WHAT IS BEING ASKED:
Copy out the records word for word, starting with the line that contains "Ida à maquina zero (53, 1464)" and continuing through the line that contains "automóveis (26, 1909)".

(Item position entries)
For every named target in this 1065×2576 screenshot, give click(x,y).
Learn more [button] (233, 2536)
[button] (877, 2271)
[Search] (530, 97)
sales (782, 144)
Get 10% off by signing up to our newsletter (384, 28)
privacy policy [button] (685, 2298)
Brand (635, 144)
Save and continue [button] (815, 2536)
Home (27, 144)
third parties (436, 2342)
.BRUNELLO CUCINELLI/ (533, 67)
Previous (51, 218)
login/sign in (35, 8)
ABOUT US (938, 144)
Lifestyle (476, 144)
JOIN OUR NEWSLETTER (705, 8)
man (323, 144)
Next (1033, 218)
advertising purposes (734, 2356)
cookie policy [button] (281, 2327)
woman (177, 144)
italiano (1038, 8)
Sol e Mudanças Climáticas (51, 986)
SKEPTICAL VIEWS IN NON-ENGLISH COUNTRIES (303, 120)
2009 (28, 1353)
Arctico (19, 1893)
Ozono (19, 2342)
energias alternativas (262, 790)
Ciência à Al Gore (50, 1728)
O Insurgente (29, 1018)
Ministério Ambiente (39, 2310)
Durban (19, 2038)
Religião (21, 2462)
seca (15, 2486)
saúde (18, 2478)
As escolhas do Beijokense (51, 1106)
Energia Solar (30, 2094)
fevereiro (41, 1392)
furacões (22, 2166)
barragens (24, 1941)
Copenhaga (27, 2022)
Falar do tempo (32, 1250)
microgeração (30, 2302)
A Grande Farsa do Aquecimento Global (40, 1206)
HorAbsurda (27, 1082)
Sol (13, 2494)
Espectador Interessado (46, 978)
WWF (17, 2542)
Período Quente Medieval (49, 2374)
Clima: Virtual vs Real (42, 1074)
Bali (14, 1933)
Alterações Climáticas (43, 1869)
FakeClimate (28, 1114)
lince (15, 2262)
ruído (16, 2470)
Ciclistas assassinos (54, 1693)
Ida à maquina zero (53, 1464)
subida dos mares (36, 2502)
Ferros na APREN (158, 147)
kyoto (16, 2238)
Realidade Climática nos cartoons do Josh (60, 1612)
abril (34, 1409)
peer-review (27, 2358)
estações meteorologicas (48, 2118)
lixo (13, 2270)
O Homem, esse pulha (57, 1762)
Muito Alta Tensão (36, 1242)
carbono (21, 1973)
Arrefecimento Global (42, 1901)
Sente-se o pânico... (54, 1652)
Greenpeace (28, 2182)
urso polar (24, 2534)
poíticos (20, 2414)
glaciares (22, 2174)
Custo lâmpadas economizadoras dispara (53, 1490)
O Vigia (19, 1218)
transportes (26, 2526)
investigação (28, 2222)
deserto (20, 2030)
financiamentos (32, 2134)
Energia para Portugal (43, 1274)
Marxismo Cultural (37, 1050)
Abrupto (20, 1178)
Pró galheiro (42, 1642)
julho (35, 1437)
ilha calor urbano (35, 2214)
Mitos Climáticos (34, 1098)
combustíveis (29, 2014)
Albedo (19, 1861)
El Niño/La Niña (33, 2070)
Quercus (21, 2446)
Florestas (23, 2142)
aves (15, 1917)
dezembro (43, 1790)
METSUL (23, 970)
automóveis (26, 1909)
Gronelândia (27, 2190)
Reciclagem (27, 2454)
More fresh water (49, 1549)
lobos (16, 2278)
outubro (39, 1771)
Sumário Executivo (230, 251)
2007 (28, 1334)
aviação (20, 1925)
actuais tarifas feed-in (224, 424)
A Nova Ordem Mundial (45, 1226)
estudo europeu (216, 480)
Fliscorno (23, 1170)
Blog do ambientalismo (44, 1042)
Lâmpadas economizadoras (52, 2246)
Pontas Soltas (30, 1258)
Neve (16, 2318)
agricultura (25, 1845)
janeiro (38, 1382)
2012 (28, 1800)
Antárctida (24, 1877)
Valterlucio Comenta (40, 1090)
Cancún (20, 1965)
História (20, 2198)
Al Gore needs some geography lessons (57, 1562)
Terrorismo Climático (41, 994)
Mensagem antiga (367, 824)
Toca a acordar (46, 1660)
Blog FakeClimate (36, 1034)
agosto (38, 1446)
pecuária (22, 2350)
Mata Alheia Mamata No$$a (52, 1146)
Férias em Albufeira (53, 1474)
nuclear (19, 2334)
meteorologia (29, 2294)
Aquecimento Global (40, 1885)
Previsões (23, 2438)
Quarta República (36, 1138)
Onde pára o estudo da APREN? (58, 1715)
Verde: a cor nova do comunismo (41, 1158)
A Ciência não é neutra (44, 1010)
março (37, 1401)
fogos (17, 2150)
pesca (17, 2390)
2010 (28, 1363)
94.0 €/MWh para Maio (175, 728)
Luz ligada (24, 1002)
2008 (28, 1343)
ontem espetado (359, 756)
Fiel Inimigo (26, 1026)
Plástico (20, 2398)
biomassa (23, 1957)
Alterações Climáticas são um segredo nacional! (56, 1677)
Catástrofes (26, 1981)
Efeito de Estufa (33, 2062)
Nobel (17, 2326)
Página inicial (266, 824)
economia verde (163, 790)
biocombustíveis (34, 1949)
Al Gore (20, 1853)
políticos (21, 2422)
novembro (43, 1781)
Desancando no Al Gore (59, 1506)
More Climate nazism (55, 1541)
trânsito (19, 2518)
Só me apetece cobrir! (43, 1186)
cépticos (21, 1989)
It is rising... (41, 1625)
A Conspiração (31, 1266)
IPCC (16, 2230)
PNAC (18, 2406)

RESPONSE TO THE EXERCISE:
Ida à maquina zero (53, 1464)
subida dos mares (36, 2502)
Ferros na APREN (158, 147)
kyoto (16, 2238)
Realidade Climática nos cartoons do Josh (60, 1612)
abril (34, 1409)
peer-review (27, 2358)
estações meteorologicas (48, 2118)
lixo (13, 2270)
O Homem, esse pulha (57, 1762)
Muito Alta Tensão (36, 1242)
carbono (21, 1973)
Arrefecimento Global (42, 1901)
Sente-se o pânico... (54, 1652)
Greenpeace (28, 2182)
urso polar (24, 2534)
poíticos (20, 2414)
glaciares (22, 2174)
Custo lâmpadas economizadoras dispara (53, 1490)
O Vigia (19, 1218)
transportes (26, 2526)
investigação (28, 2222)
deserto (20, 2030)
financiamentos (32, 2134)
Energia para Portugal (43, 1274)
Marxismo Cultural (37, 1050)
Abrupto (20, 1178)
Pró galheiro (42, 1642)
julho (35, 1437)
ilha calor urbano (35, 2214)
Mitos Climáticos (34, 1098)
combustíveis (29, 2014)
Albedo (19, 1861)
El Niño/La Niña (33, 2070)
Quercus (21, 2446)
Florestas (23, 2142)
aves (15, 1917)
dezembro (43, 1790)
METSUL (23, 970)
automóveis (26, 1909)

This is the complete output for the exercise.